The Federal Inland Revenue Service (FIRS) has warned the courts not to allow themselves to be used to fuel confusion in the raging value added tax collection controversy.
Recently, the Federal High Court in Port Harcourt in a suit filed by the Rivers State government ruled that States, not the Federal Government, had the right to collect VAT and related taxes in the country.
Justice Stephen Pam of the Federal High Court, Port Harcourt said in his ruling in suit No. FHC/PH/CS/149/2020- Attorney General of Rivers State vs Federal Inland Revenue Service & another ruled that the Rivers State and not the Federal Government through the FIRS was rightfully authorized under the constitution to collect VAT and personal income tax (PIT) in the state.
In his ruling, Justice Pam declared that there was no constitutional basis for the FIRS to demand and collect VAT, withholding tax, education tax and technology levy in Rivers State or any other state of the Federation on behalf of the Federal Government.
He argued that the constitutional powers and competence of the Federal Government to demand and collect taxes was limited to taxation of incomes, profits and capital gains, which did not include VAT or any other species of sales, or levy other than items specifically listed under Section 58 and 59 of Part 1 of the Second Schedule of the 1999 Constitution (as amended).
The judgment therefore restrained the FIRS and the Attorney General of the Federation (AGF) from continuing to demand, collect, or threatening and intimidating residents of Rivers State to pay for VAT and PIT to the FIRS.
In its application, the state government urged the court to declare that sections 7 and 8, Part II (Concurrent Legislative List) of the Second Schedule of the Constitution, empowered the Federal Government to delegate the collection of taxes to the state government or other authority of the state and no other person, including the FIRS.
In addition, the state government asked the court to declare that all statutory provisions made or purportedly made in the exercise of the legislative powers of the Federal Government by FIRS inconsistent with or over the powers to impose tax and duties, as prescribed by sections 58 and 59 of Part I of the Second Schedule of the 1999 Constitution, or inconsistent with the power to delegate the duty of collection of taxes, as contained in sections 7 and 8 of Part II of the Second Schedule of the Constitution, were unconstitutional, null and void.
The FHC sitting in Port Harcourt, the Rivers State capital, had on August 10 ruled that states and not the FIRS have the legal rights to collect VAT and income tax.
The FIRS said the it has appealed the judgement.

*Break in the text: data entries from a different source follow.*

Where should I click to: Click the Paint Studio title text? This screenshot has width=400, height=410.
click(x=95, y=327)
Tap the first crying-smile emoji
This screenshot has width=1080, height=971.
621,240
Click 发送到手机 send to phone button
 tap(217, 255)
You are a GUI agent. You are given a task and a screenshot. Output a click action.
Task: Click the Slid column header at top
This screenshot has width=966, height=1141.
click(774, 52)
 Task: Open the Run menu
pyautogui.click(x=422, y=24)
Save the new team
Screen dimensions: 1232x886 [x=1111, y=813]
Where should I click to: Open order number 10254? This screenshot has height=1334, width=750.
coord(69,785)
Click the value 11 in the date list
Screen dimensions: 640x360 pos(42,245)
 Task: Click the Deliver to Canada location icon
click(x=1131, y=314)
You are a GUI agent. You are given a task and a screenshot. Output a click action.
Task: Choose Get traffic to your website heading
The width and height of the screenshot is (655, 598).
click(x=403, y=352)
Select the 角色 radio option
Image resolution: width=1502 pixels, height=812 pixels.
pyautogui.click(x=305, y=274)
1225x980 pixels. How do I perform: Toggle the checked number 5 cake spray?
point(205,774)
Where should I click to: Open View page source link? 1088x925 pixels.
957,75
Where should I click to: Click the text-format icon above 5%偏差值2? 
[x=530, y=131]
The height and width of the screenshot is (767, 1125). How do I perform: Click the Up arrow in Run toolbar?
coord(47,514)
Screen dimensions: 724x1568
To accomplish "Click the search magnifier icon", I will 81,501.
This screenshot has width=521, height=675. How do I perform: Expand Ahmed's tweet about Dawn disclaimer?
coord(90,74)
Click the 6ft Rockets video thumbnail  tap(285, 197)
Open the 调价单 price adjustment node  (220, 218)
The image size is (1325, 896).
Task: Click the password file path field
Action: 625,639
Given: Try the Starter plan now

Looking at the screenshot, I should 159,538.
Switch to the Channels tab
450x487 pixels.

But the Rivers state government has gone ahead to commence preparations towards collection of VAT pursuant to the judgment.
The State governor, Nyesom Wike, signed into law the bill empowering the state to collect VAT, and has notified all interest groups to be guided on their VAT payment and collection transactions.
Some governments in the northern part of the country have cashed in on the confusion to say they support the FIRS to continue collecting the tax.
On Monday, the FIRS reiterated its appeal to taxpayers to ignore the ruling of the Federal High Court in Port Harcourt which dismissed its motion for stay of execution of the judgment.
The tax agency said tax payers should continue to comply with their VAT collection and payment obligations within the existing framework involving the FIRS “until the Court of Appeal, or even the Supreme Court, determines the matter.”
“The FIRS having lodged, in the Court of Appeal, both an appeal against the decision of the Federal High Court sitting in Rivers State in Suit No. FHC/PH/CS/149/2020, Attorney General of Rivers State Vs Federal Inland Revenue Service, and an injunction pending appeal of the said judgement, assures taxpayers that there was no cause for alarm.
“The Federal High Court ruling should not breed any confusion as to the obligations of taxpayers. Taxpayers must continue to comply with the Value Added Tax Act pending the final determination of appeal.
“Taxpayers must continue to honour their tax obligations under the VAT Act. Failure to do this would put them on collision course with the law”, the statement said.